Closed steph-sing closed 1 year ago
Was not complete before V1.41 data push for Dec 2022.
@rajamazumder and @steph-sing
Below is a table of the values for ngsQC
and either a Y or N for weather I am able to get this from NCBI using my previous programs. They have changed the way the site is accessed and it is no longer possible to get all of the analysis data they had before.

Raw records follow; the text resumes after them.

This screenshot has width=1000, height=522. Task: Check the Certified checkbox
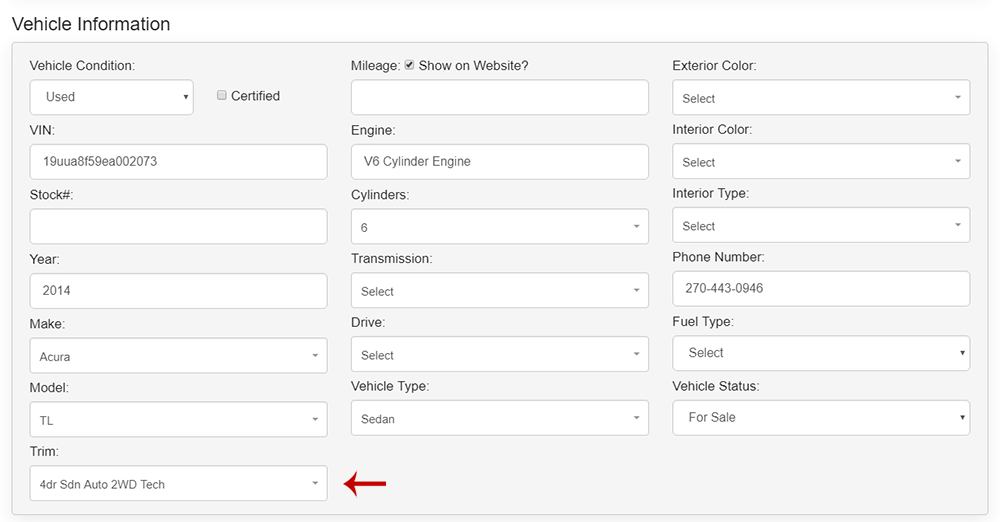click(222, 96)
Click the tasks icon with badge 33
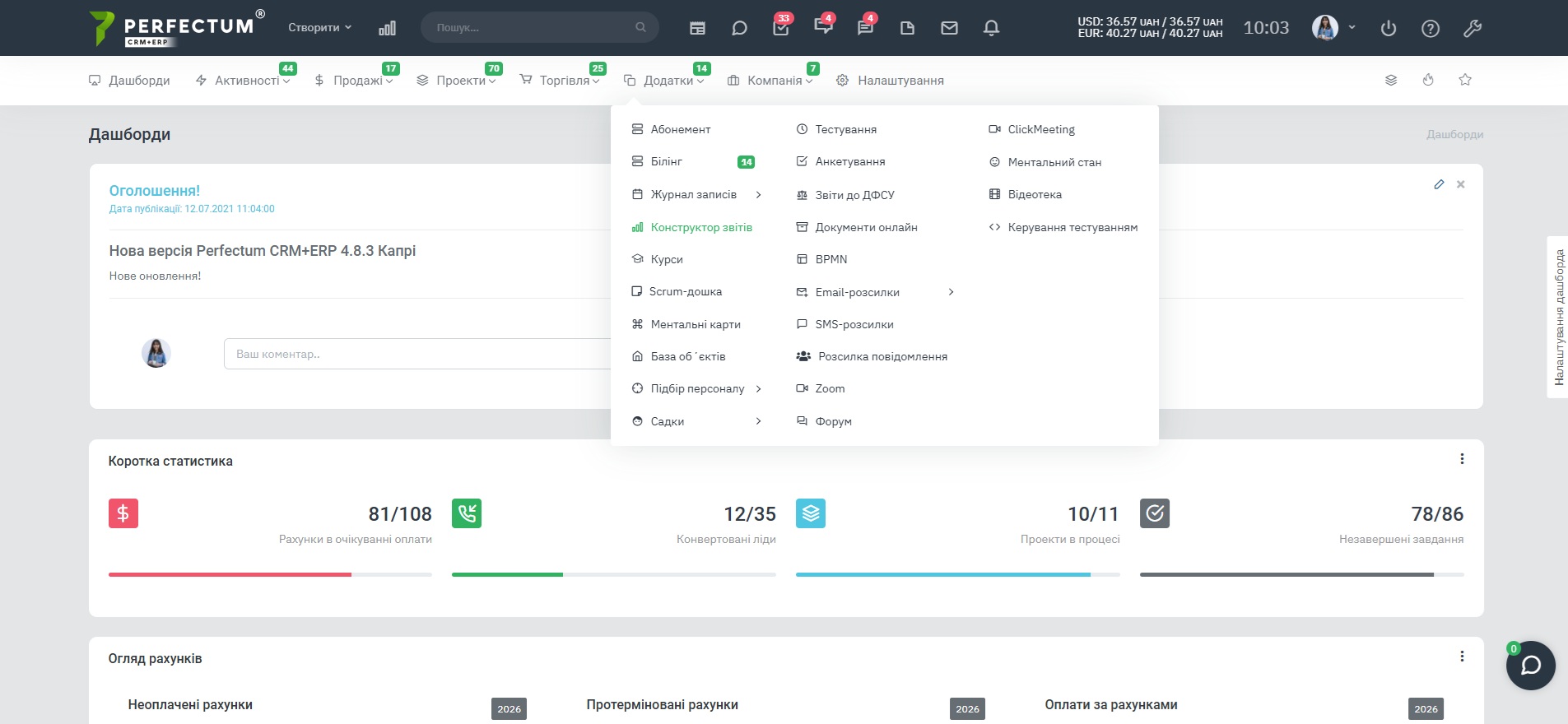The height and width of the screenshot is (724, 1568). 781,26
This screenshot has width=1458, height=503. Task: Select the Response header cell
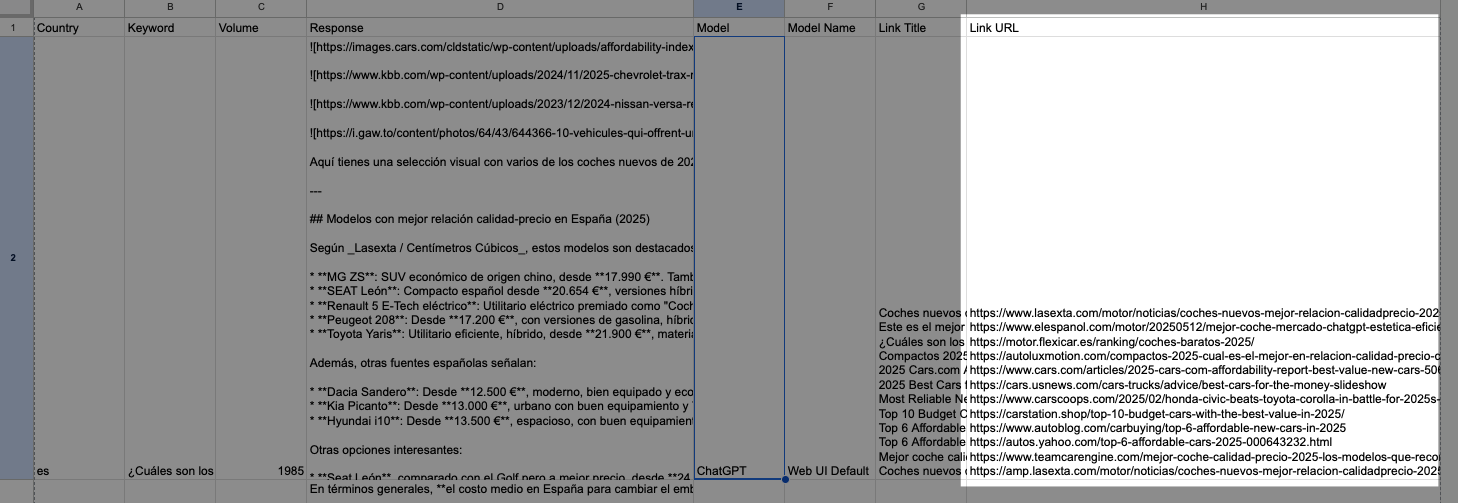pyautogui.click(x=499, y=28)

These two files are what I am able to get:
organism_name | Y |
---|---|
infraspecific_name | N |
lineage | Y |
genome_assembly_id | N |
taxonomy_id | Y |
bco_id | Y |
schema_version | Y |
analysis_platform | Y |
analysis_platform_object_id | Y |
bioproject | Y |
biosample | Y |
strain | Y |
sra_run_id | Y |
ngs_read_file_name | Y |
ngs_read_file_source | Y |
ngs_gc_content | N |
avg_phred_score | N |
avg_read_length | Y |
max_read_length | N |
min_read_length | N |
num_reads_unique | N |
pos_outlier_count | N |
codon_table | N |
percent_coding | N |
percent_not_coding | N |
density_n_per_read | N |
complexity_percent | N |
non_complex_percent | N |
avg_quality_a | N |
avg_quality_t | N |
avg_quality_g | N |
avg_quality_c | N |
count_a | N |
count_t | N |
count_g | N |
count_c | N |
instrument | N |
id_method | N |
wgs_accession | N |
strategy | N |
ngs_score | N |
@HadleyKing @rajamazumder To me, I don't see any issue or blocker with this table. Potentially adding or changing a couple terms in the Data dictionary is needed for items outlined in the third list, but I don't see these as blockers. Explanations below:
The following would not be pulled from NCBI regardless - these are manual inputs or are generated in HIVE: Manual: bco_id | Y schema_version | Y analysis_platform | Y analysis_platform_object_id | Y ngs_read_file_source | Y ngs_score | N
HIVE: ngs_gc_content | N avg_phred_score | N num_reads_unique | N pos_outlier_count | N codon_table | N percent_coding | N percent_not_coding | N density_n_per_read | N complexity_percent | N non_complex_percent | N avg_quality_a | N avg_quality_t | N avg_quality_g | N avg_quality_c | N count_a | N count_t | N count_g | N count_c | N max_read_length | N min_read_length | N
Items listed here can easily be derived from NCBI, and the attached file has additional terms and values you could consider adding to your table, using your example Org: Example Values: SraRunInfo.csv Of Note: Aside from genome_assembly_id and infraspecific_name, the remaining N values are all outlined in the Text file your provided:
organism_name | Y infraspecific_name | N lineage | Y genome_assembly_id | N taxonomy_id | Y bioproject | Y biosample | Y strain | Y sra_run_id | Y ngs_read_file_name | Y avg_read_length | Y instrument | N id_method | N wgs_accession | N strategy | N
You may need to dig a bit deeper to get the following info from NCBI, but it exists: ngs_gc_content genome_assembly_id
Orgs for NCBI/EBI Email:
organism_name: Salmonella enterica LT2 genome_assembly_id: GCA_001558355.2 taxonomy_id: 28901 biosample: SAMN03996249 sra_run_id: SRR2814419
organism_name: Severe acute respiratory syndrome coronavirus 2 Wuhan-Hu-1 genome_assembly_id: GCA_009858895.3 taxonomy_id: 2697049 biosample: SAMN13922059 SRR10971381 sra_run_id: SRR10971381
organism_name: Influenza A virus A/Puerto Rico/8/1934(H1N1) genome_assembly_id: GCA_000865725.1 taxonomy_id: 211044 biosample: SAMEA51847918 sra_run_id: ERR2096902
Notes: Download metadata associated with SRA data From the search result page SRA Run files do not contain any information about the metadata (sample information, etc.) linked to the data themselves. To download metadata for each Run in your Entrez query click Send to on the top of the page, check the File radio button, and select RunInfo in pull-down menu. This will generate a tabular SraRunInfo.csv file with metadata available for each Run.
@HadleyKing I'm not able to download this file either. Can you please fix this issue? Otherwise you can put both the ngs and assembly datasets into this folder in the Dev server? Tag me and I can review them that way. Thanks
/data/shared/argosdb/downloads/review
@HadleyKing received. will review shortly and get back to you
v1.1
Completed as part of 1.42 data release.
You have already done this through this sheet https://data.argosdb.org/ARGOS_000009 - what you can do is update the BCO language (title, usability domain, etc.), file name, and IO Domain) + update the file as necessary with the Data dictionary (though I believe it already conforms to the non-core data dictionary). If you want to update it per the core data dictionary, let me know and we can plan those updates.